Well, this happened. I had two wrenches, one on the shaft and one on the extruder tip. I was trying to unscrew the tip after drilling the plastic partially out of the barrel. And then the brass tore in two. I eventually hit it with a very hot hot air gun (not a hair dryer) and got the plastic to melt out and then I was able to unscrew it easily. So the moral of the story is to always clean out the tube before attempting to unscrew a hot end.

Then I ordered parts from makerbot, assembled the parts when they came in, and still had the same problem! My bot will print out the beginning of a raft if it is warmed up enough, but then it stops extruding and just wiggles around for a long time, not printing anything.
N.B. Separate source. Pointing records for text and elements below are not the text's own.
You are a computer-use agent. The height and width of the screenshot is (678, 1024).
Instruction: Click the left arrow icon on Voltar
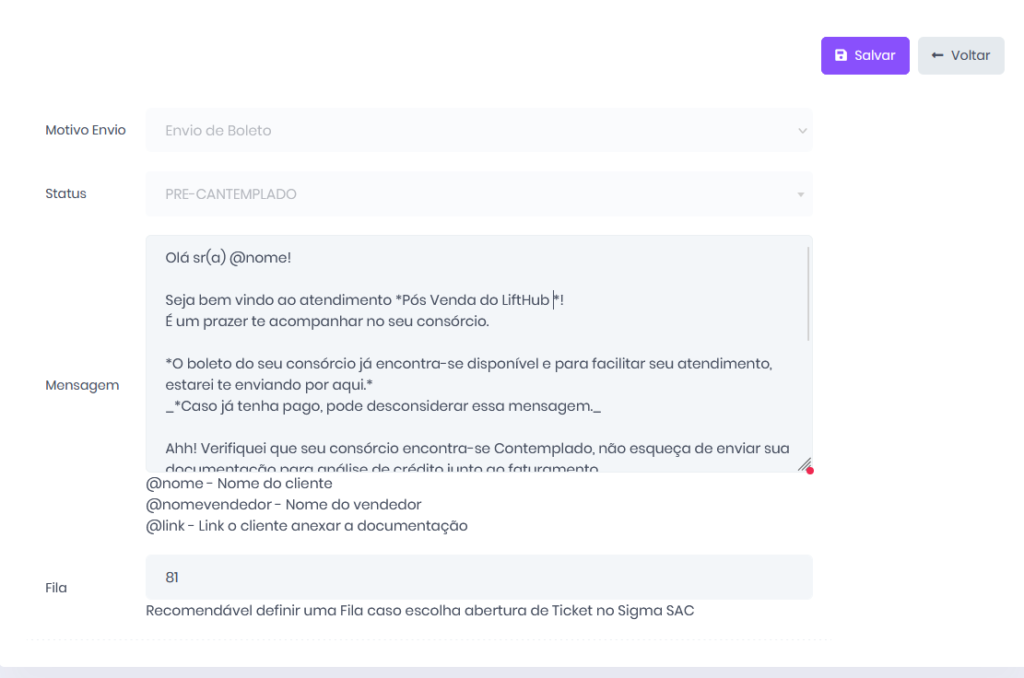937,56
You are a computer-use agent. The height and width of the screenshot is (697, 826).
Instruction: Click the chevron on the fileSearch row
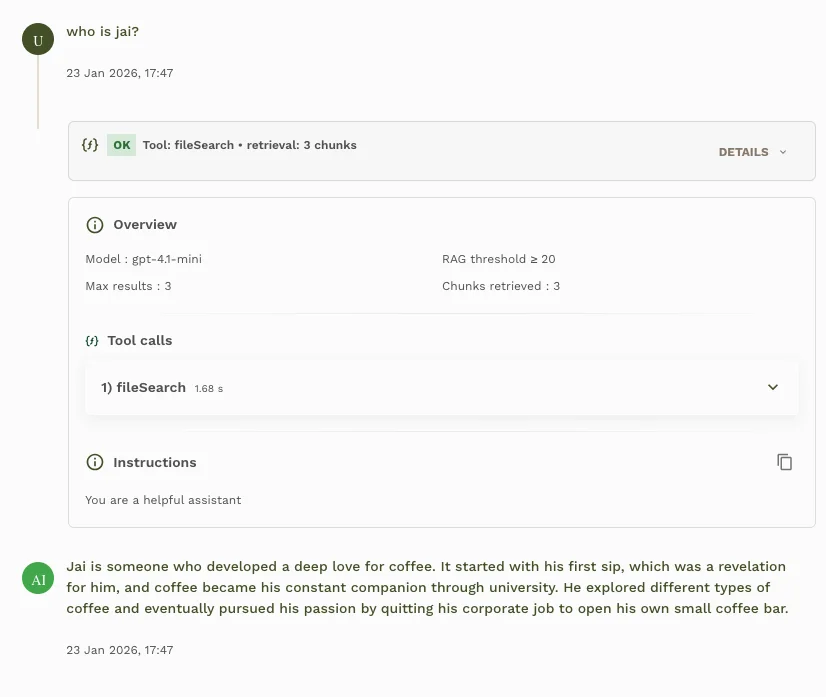pos(772,387)
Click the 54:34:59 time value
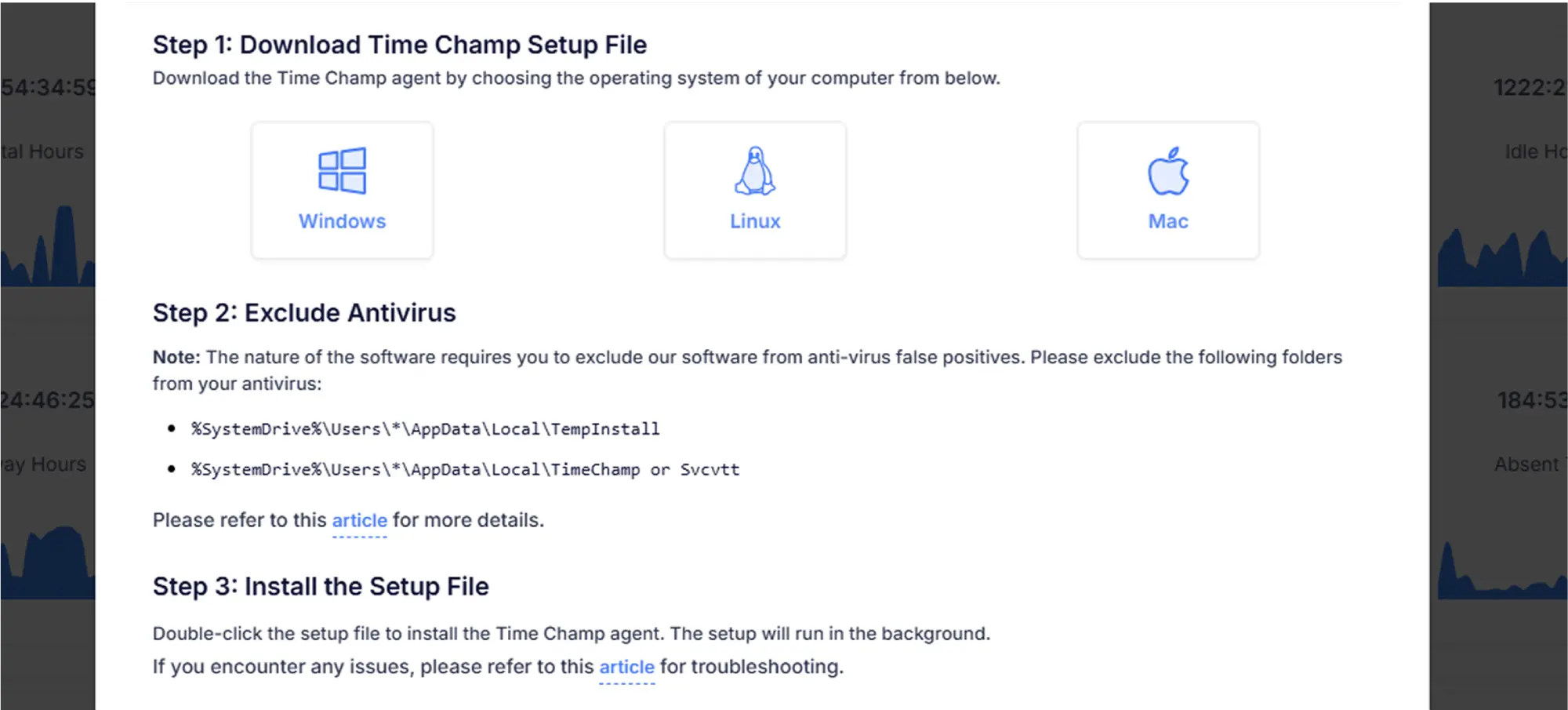The width and height of the screenshot is (1568, 710). click(x=48, y=87)
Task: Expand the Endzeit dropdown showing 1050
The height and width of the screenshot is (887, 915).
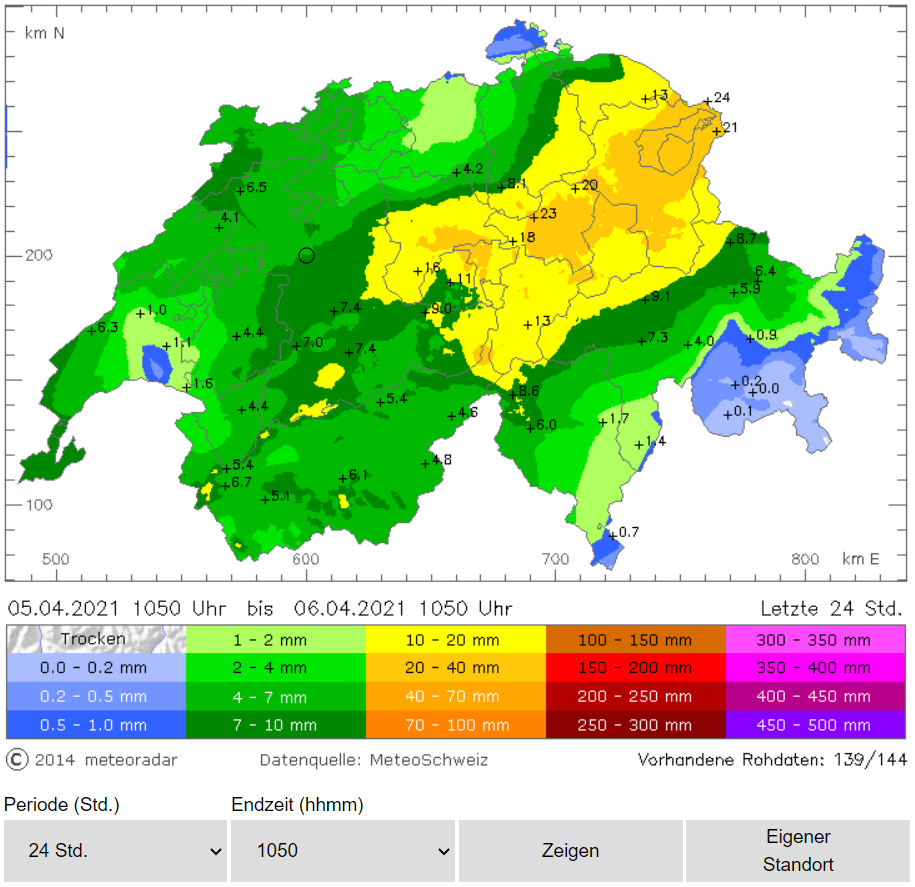Action: [343, 851]
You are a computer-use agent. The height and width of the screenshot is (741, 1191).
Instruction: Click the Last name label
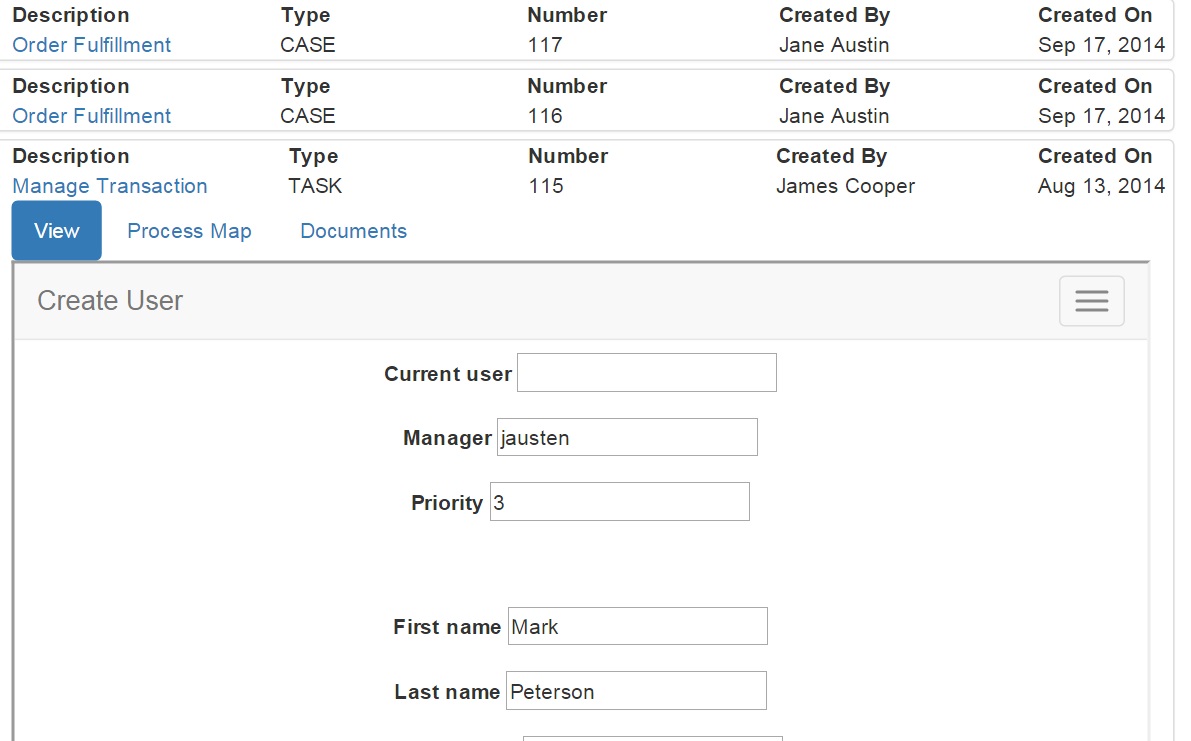(x=447, y=692)
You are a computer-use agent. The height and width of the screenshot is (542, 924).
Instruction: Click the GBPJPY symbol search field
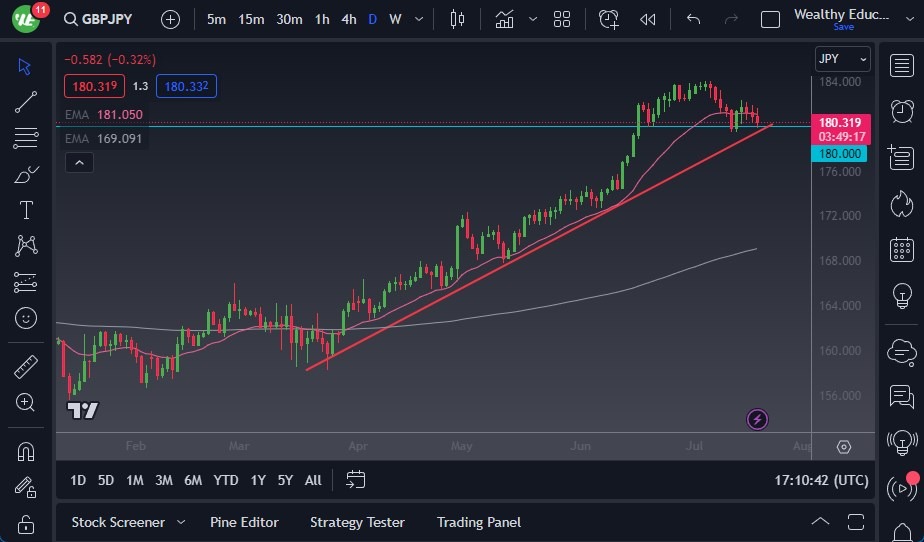pos(100,19)
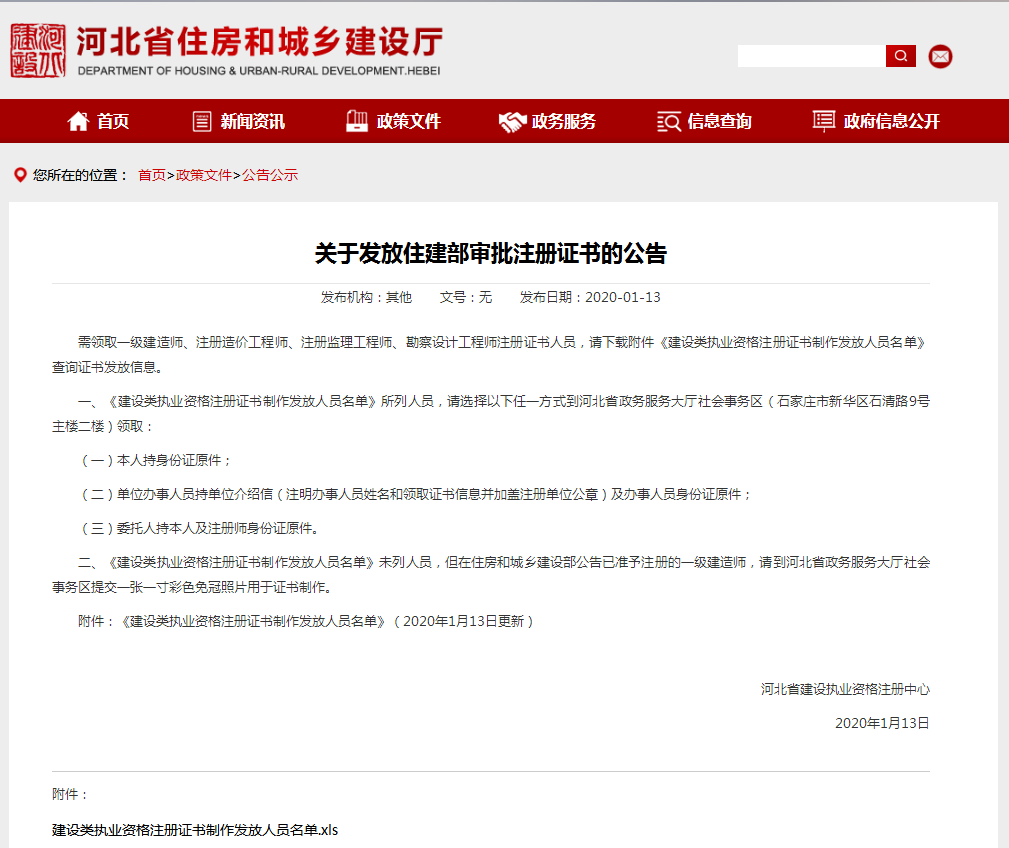Open the envelope contact icon at top right

point(940,57)
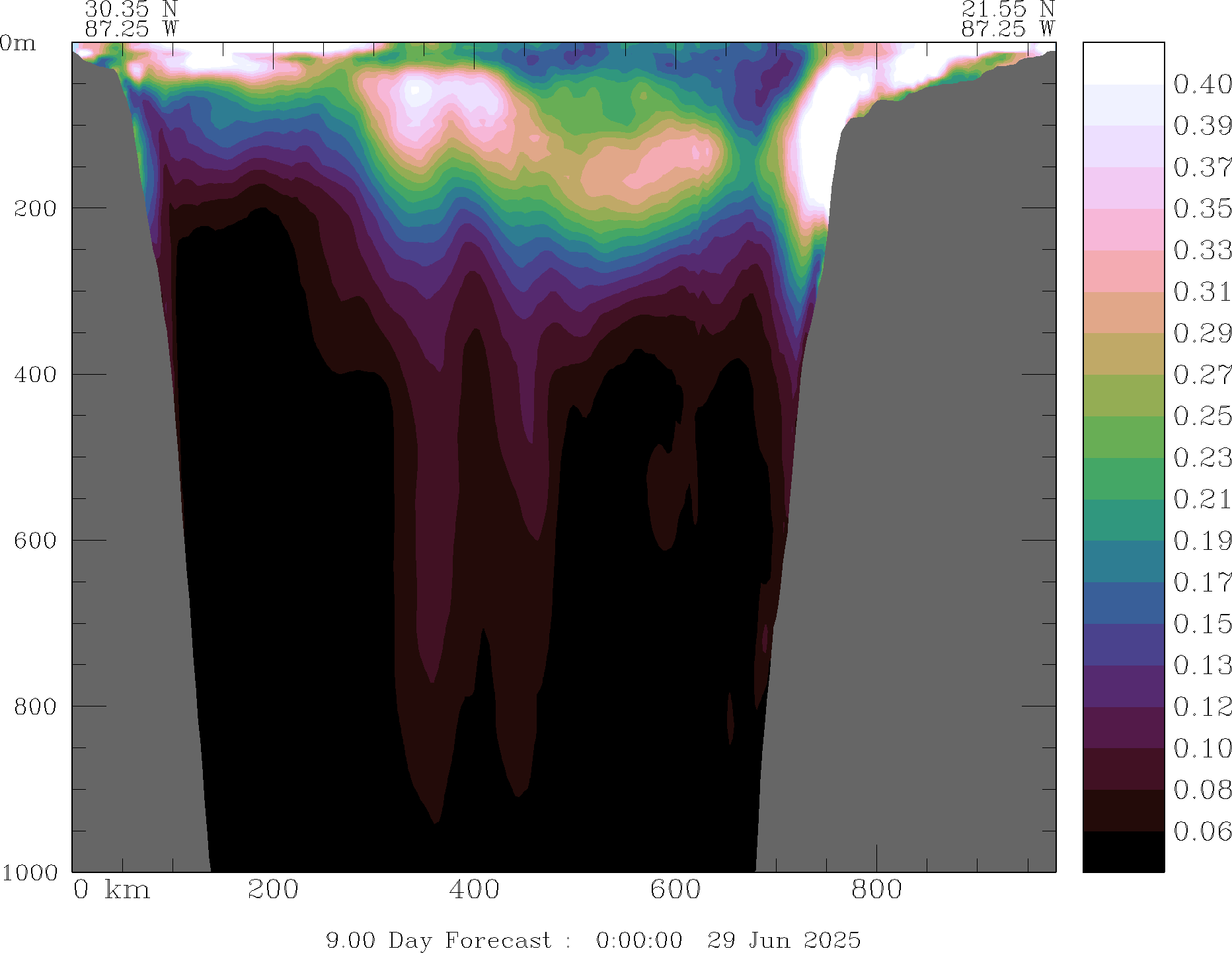Click the 30.35 N starting latitude label

tap(131, 9)
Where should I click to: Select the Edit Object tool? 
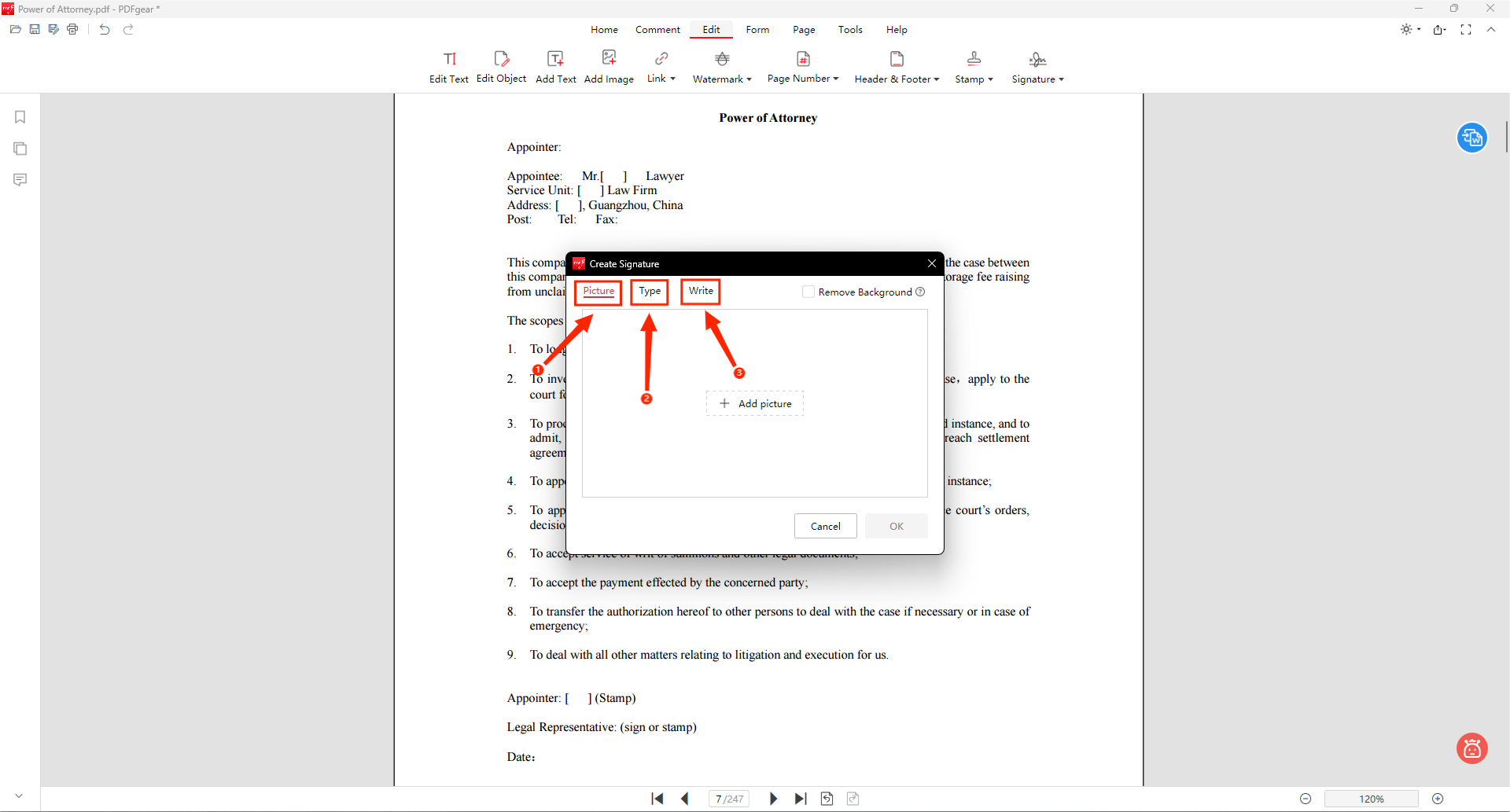[501, 66]
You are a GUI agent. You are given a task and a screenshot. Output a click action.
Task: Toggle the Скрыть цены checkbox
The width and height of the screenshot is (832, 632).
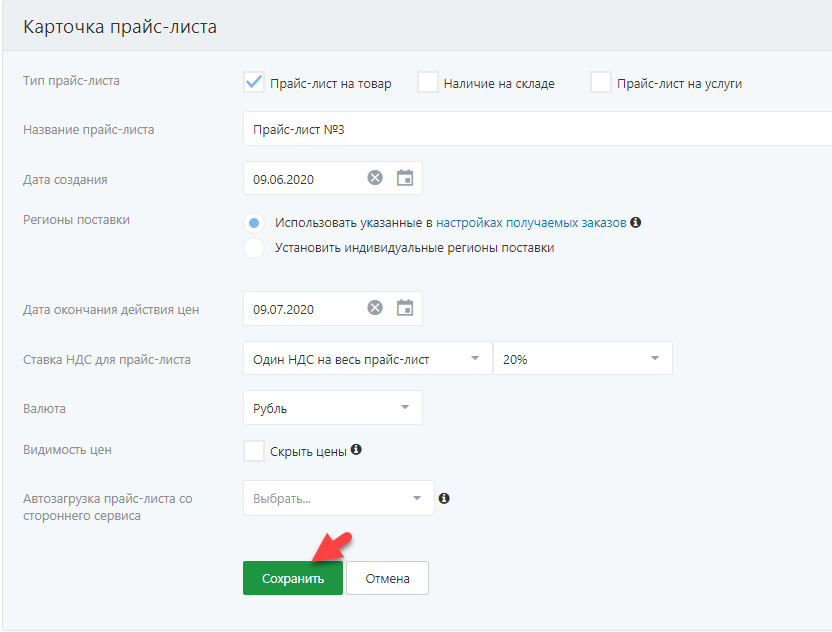(254, 451)
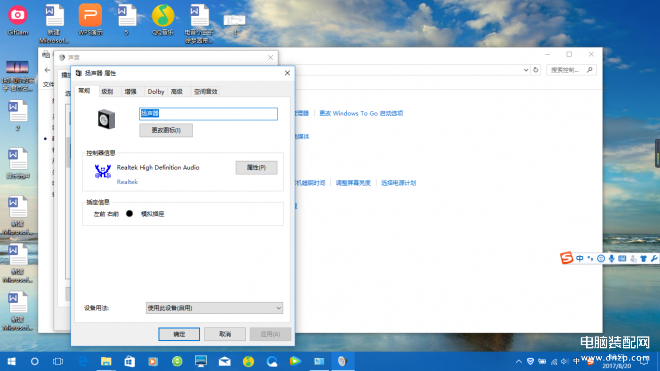Open File Explorer on the taskbar
Viewport: 660px width, 371px height.
click(106, 361)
In possibly related news, both versions of the extruder have seeped plastic from above the fender washer. See a picture below. You can see a plastic piece that looks a bit like a leaf coming out of the left side of the washer. In my mind this means that my motor is pushing the filament according to plan and the tip must be blocked.

I just can’t see any reason why my brand new tip would be blocked when I could see light through it!

Well, I’ll put the answer here when I find it. I have a wade’s extruder and a new hot end on its way. Possibly those will fix it. Possibly not. I will also have an upcoming post on making a new hot end, and the Makerbot Cupcake making of video.